Mam pytanie odnośnie SSL, załóżmy że zrobię sam stronę gdzie trzeba podać np dane osobowe, czy jako programista muszę coś robić żeby w plikach PHP ten certyfikat chronil czy wystarczy że jest włączony na stronie ?, Tzn jest kłódka i pisze że strona jest bezpieczna

Answer 1

Włączenie SSL to jedno, to daje szyfrowane połączenie, ale zabezpieczenie danych to osobna kwestia... Powinieneś odpowiednio zabezpieczyć API przed niepowołanym dostępem, różnymi atakami, wyciekami itp.

Comments

Wiem ale chodzi mi o sam ssl, czy trzeba jakieś funkcje uruchamiać czy sam certyfikat jakoś zabezpiecza ?

---

ale o jakich ty funkcjach myslisz i jakich zabezpieczeniach... wiesz czym jest ssl :)? na wielu hostingach możesz sobie wymusic ssl i nie interesują Cię już żadne przekierowania, tylko w api ewentualnie musisz popatrzeć czy masz dobrze ustawione cors itp.

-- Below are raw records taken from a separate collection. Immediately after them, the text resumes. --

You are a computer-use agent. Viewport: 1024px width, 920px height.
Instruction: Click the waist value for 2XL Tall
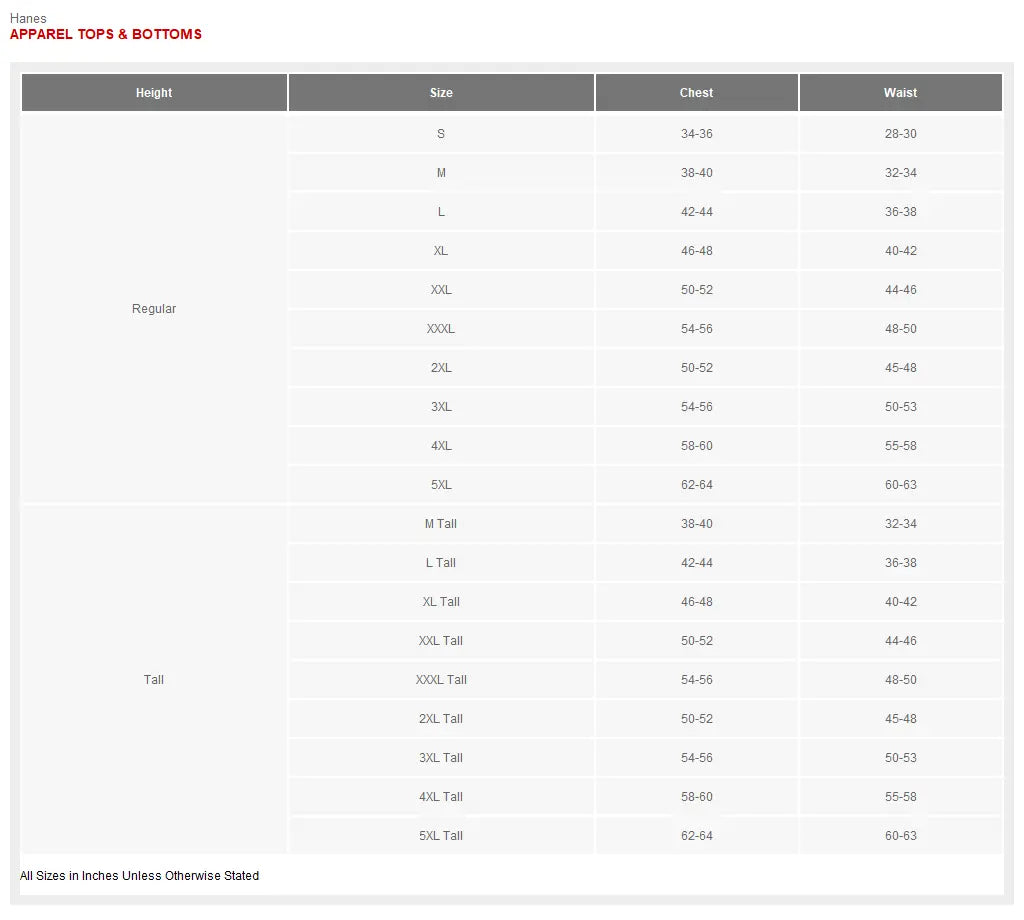click(900, 719)
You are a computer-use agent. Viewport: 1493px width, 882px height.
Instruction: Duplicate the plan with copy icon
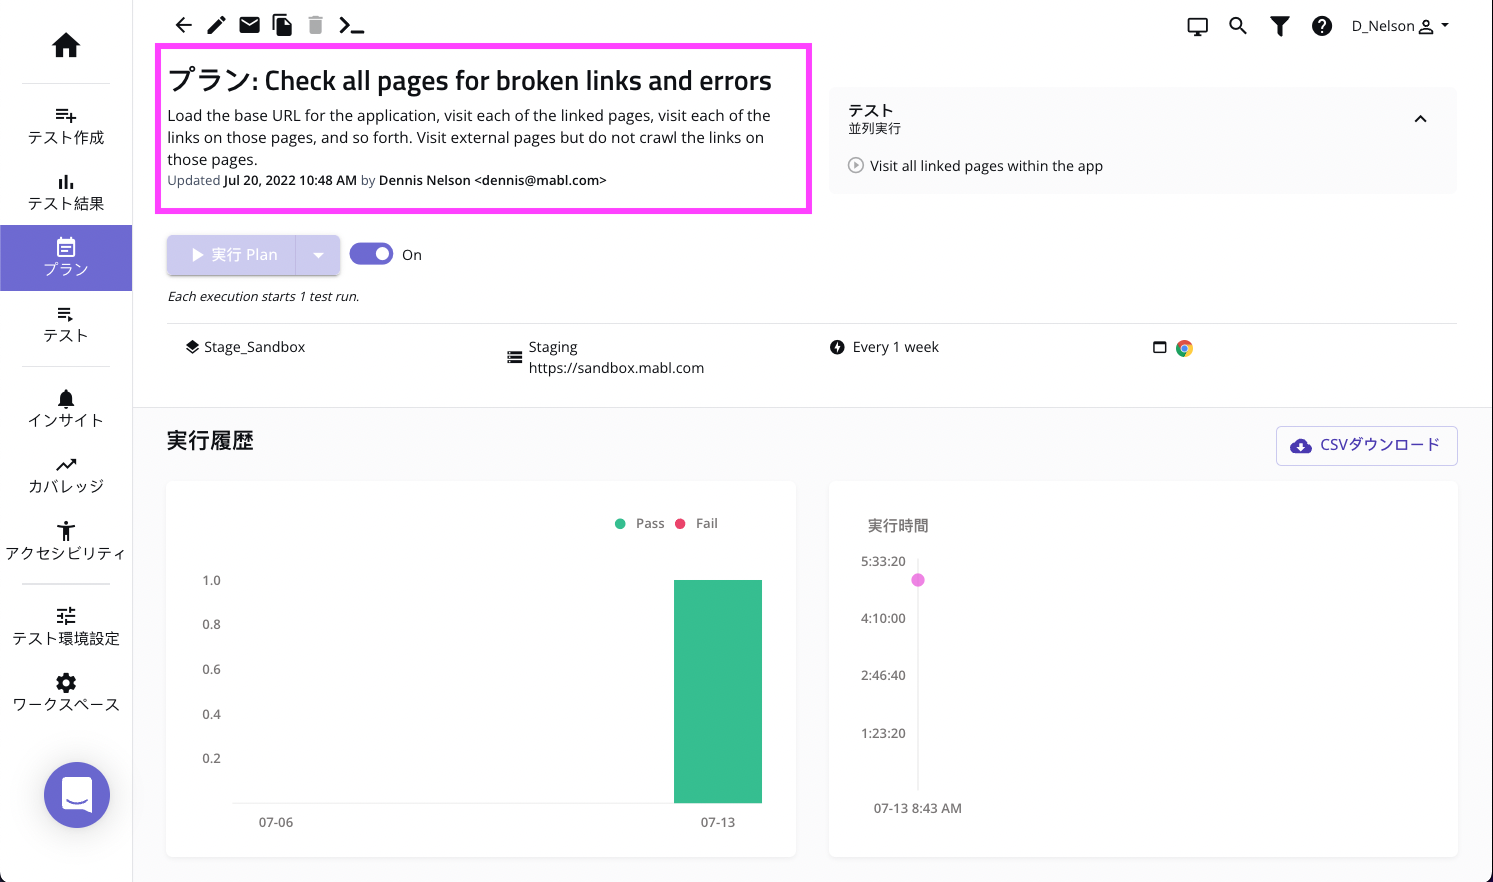[x=282, y=25]

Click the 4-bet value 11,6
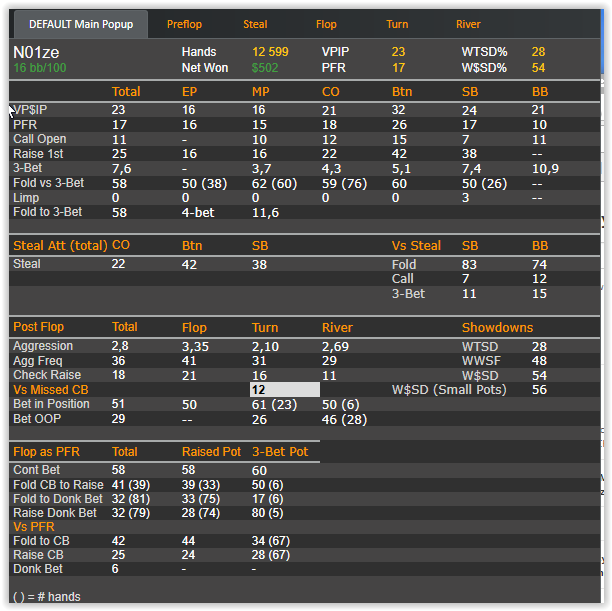coord(265,212)

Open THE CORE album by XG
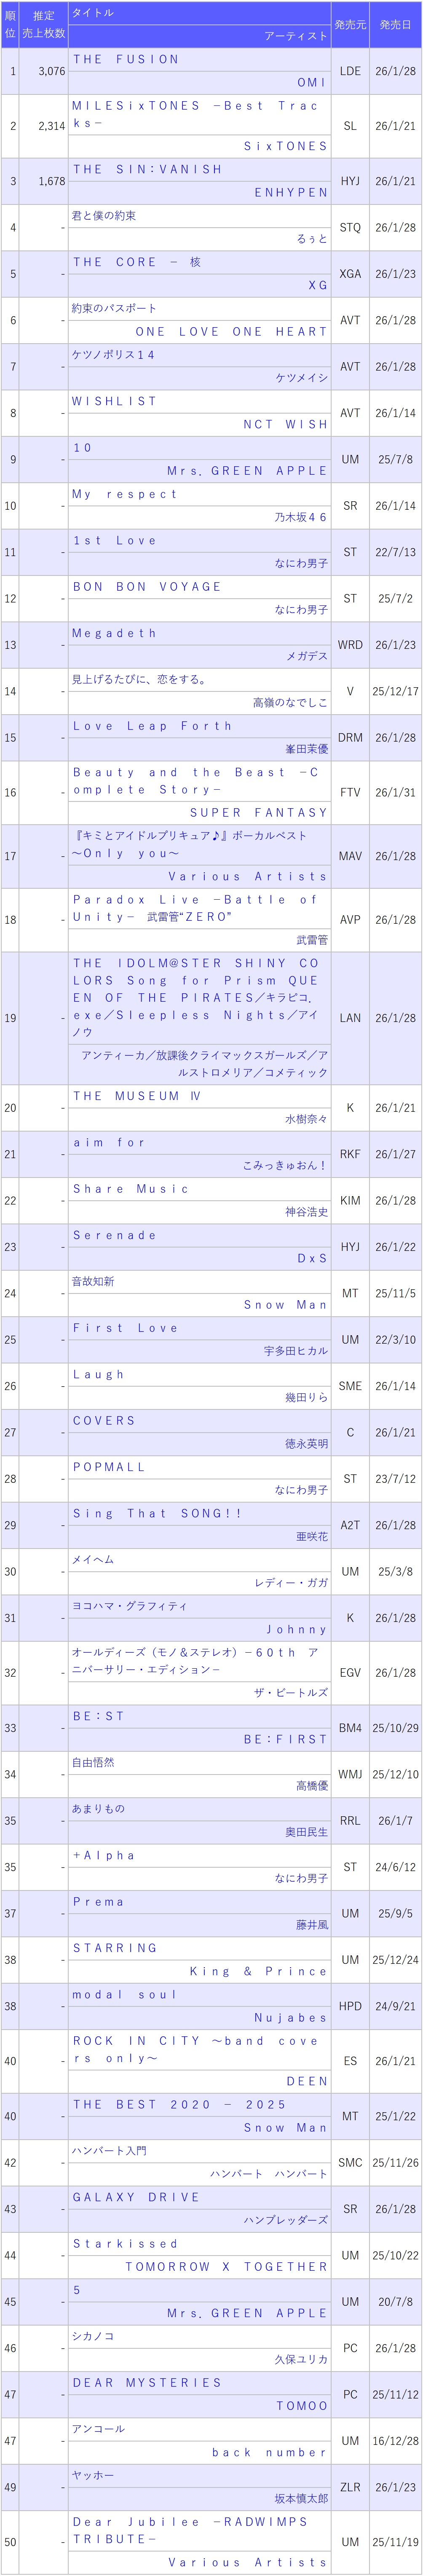pos(137,262)
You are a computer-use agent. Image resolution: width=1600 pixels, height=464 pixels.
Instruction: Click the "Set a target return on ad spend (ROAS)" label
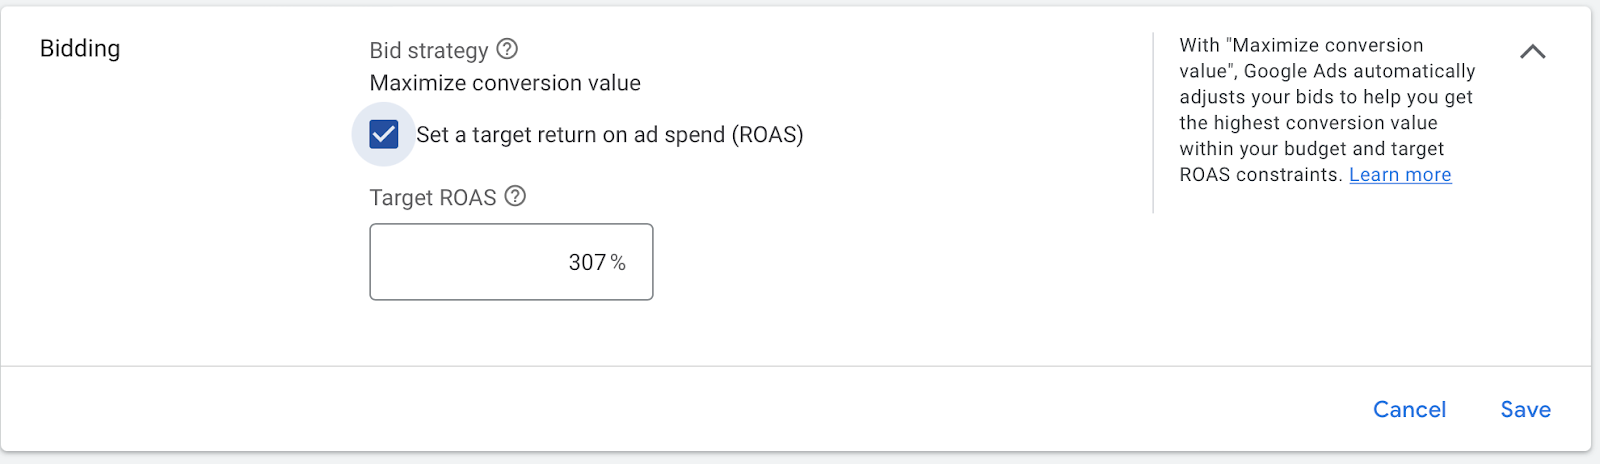click(x=609, y=135)
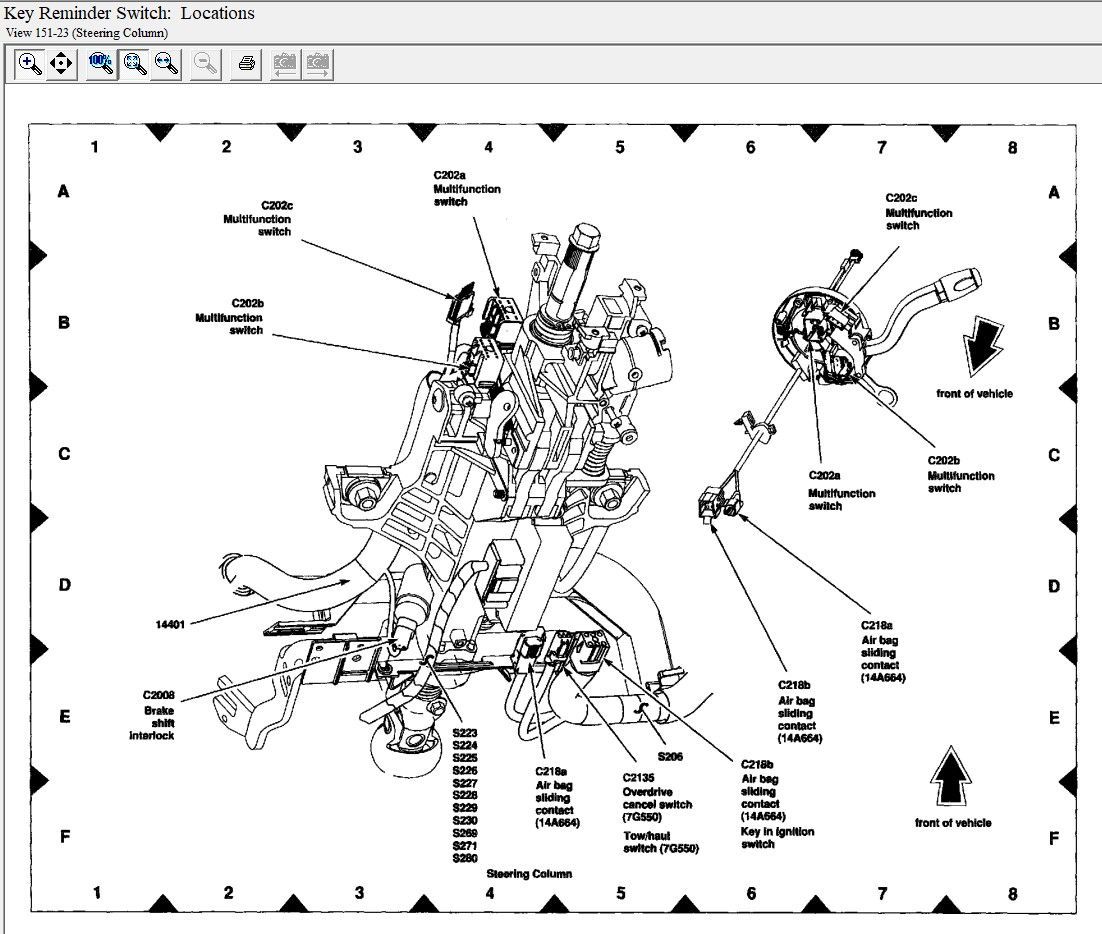Screen dimensions: 1102x934
Task: Click the Tow/haul switch (7G550) label
Action: [x=660, y=842]
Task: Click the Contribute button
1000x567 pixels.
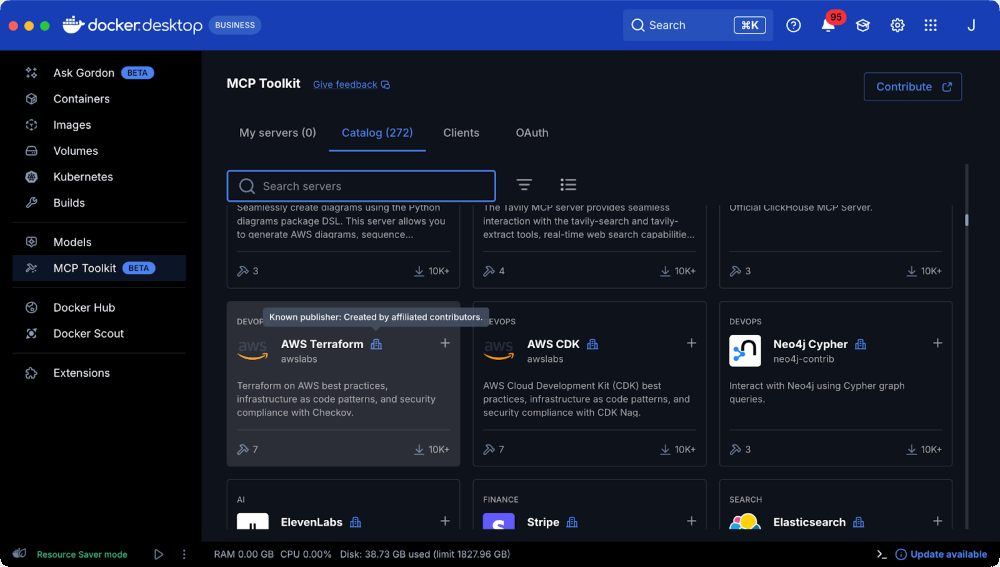Action: (912, 87)
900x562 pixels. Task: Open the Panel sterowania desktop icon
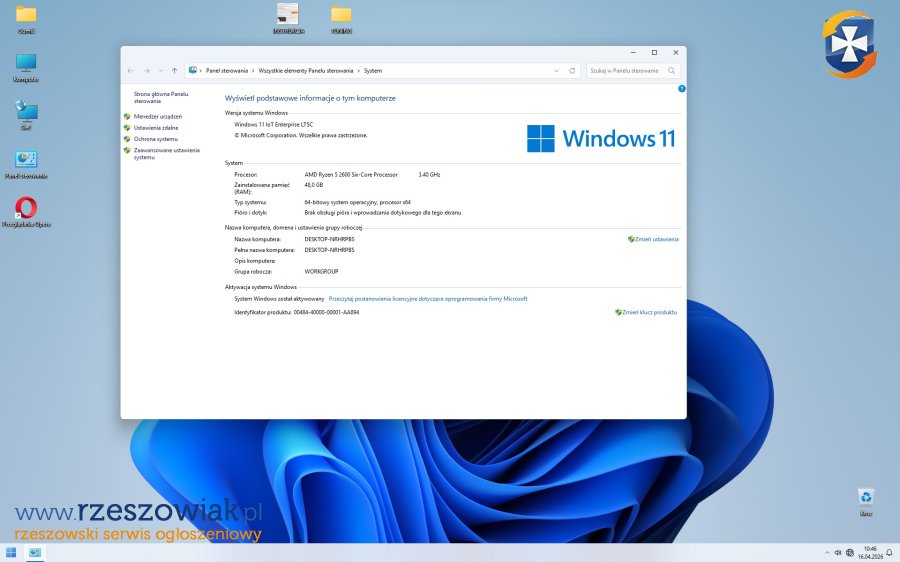pos(26,160)
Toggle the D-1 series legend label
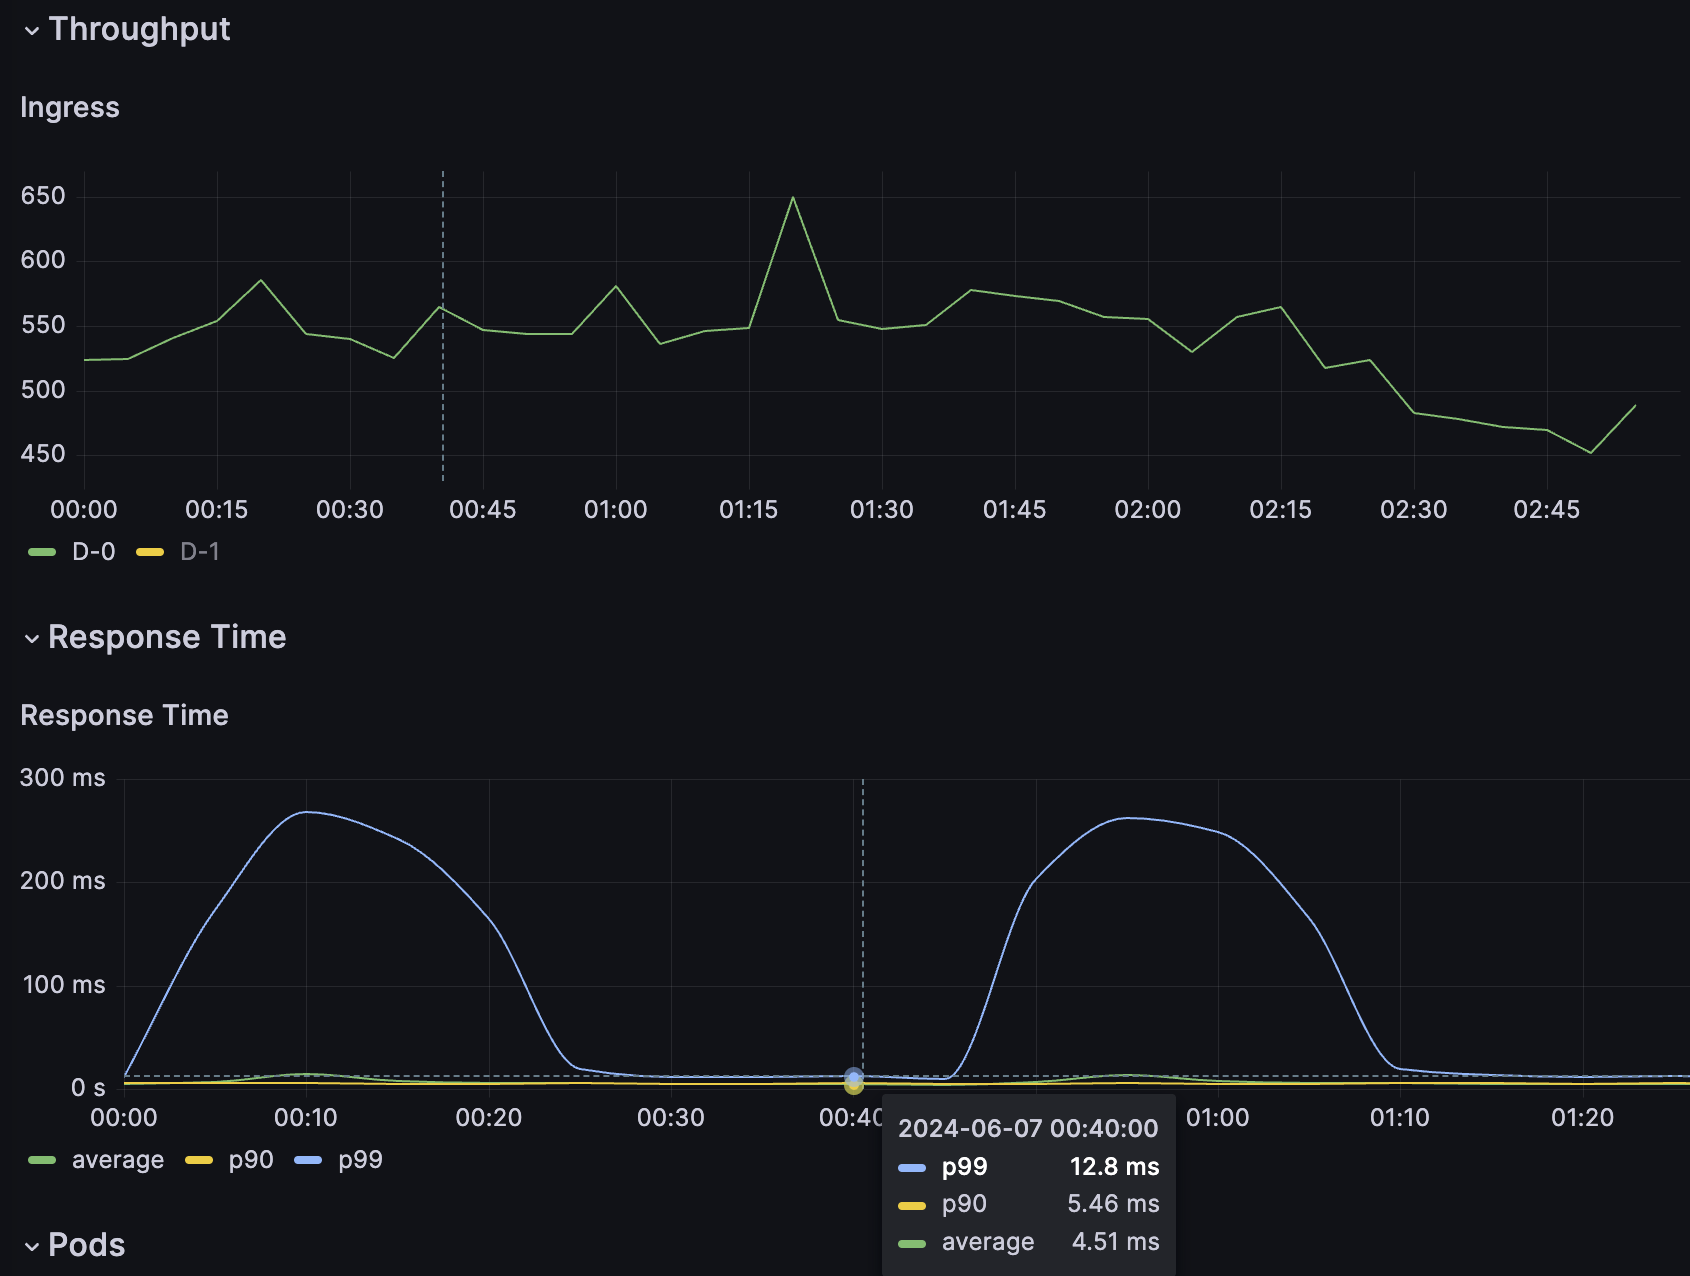Image resolution: width=1690 pixels, height=1276 pixels. coord(200,552)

A zabezpieczenie API to w ogóle osobna kwestia... mozesz np. miec sobie ssl ale jak w api dajesz allow na * to bez problemu można się dobrac do endpointow... ale to tylko jedna z opcji, poczytaj generalnie o zabezpieczeniach api.

---

SSL zapewnia Ci tylko szyfrowane połączenie klient-serwer, Ty musisz jeszcze zadbać o to żeby same wrażliwe dane na serwerze były szyfrowane,hashowane myślę że bcrypt albo nawet md5crypt będzie odpowiedni.